Stored records:

# # #

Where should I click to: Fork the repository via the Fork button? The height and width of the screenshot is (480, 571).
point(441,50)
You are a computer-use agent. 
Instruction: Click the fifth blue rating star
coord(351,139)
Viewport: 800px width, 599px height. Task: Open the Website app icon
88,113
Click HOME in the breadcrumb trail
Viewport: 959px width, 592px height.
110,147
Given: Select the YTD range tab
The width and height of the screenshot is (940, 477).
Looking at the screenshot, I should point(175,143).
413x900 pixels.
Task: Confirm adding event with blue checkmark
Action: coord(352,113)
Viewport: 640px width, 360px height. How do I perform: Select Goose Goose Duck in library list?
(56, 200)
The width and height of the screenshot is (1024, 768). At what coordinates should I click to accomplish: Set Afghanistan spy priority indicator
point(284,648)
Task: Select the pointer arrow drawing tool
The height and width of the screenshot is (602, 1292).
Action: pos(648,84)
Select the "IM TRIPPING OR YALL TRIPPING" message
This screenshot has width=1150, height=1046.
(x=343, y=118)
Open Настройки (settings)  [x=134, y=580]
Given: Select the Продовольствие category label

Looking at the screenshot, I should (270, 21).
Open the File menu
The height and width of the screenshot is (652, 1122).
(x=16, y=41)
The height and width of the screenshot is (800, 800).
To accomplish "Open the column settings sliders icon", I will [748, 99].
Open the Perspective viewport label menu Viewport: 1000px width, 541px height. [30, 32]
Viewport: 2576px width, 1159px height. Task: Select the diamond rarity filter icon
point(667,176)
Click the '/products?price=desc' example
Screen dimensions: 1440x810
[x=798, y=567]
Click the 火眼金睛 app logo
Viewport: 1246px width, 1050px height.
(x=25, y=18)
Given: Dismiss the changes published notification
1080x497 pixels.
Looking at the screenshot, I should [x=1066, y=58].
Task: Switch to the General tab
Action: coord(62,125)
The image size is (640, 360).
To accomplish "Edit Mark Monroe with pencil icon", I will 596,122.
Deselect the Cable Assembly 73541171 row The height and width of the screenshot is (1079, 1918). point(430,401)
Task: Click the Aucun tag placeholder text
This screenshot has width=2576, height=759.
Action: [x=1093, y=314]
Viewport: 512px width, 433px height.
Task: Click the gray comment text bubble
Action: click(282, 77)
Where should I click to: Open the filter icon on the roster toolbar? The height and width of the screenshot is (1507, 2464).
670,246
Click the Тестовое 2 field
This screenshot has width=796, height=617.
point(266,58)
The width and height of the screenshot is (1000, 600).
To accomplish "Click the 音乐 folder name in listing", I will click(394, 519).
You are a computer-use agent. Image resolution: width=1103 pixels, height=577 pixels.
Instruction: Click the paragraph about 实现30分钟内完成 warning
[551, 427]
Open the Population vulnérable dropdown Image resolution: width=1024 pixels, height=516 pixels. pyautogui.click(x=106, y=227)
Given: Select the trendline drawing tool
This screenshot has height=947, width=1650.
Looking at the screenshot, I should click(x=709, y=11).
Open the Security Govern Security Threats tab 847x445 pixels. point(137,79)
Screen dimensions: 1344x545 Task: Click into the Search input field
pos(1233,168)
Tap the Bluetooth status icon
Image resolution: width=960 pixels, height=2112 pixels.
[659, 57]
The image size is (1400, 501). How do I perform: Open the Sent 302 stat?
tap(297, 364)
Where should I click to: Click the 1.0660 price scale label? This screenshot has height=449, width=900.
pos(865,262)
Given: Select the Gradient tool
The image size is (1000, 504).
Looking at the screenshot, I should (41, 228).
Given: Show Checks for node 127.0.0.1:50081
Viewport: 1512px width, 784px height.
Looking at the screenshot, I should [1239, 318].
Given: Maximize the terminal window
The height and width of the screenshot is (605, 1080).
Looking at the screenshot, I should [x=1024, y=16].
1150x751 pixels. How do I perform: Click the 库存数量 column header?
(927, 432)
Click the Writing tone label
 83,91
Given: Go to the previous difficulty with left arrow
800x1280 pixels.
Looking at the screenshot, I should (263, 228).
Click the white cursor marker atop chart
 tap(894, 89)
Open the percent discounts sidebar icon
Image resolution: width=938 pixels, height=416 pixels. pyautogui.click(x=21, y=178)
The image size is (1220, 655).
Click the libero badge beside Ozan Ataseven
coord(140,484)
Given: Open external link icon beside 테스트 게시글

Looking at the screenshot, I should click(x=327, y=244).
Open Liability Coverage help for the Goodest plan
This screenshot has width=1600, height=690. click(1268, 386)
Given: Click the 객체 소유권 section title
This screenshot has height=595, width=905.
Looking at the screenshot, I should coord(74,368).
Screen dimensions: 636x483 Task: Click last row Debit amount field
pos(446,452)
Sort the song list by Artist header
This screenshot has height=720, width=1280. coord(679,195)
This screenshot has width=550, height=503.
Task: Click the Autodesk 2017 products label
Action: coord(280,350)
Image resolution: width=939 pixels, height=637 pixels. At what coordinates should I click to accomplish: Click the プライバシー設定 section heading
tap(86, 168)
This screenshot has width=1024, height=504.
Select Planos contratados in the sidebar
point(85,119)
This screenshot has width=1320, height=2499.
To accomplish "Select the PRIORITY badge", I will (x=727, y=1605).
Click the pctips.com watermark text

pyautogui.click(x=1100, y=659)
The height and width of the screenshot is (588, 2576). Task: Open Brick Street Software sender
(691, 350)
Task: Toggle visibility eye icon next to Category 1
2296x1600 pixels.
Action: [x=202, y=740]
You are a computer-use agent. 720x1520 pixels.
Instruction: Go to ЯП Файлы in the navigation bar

# # #

Once the lines above that include "drawing" are counted, report the number and nothing else.

Written response:
2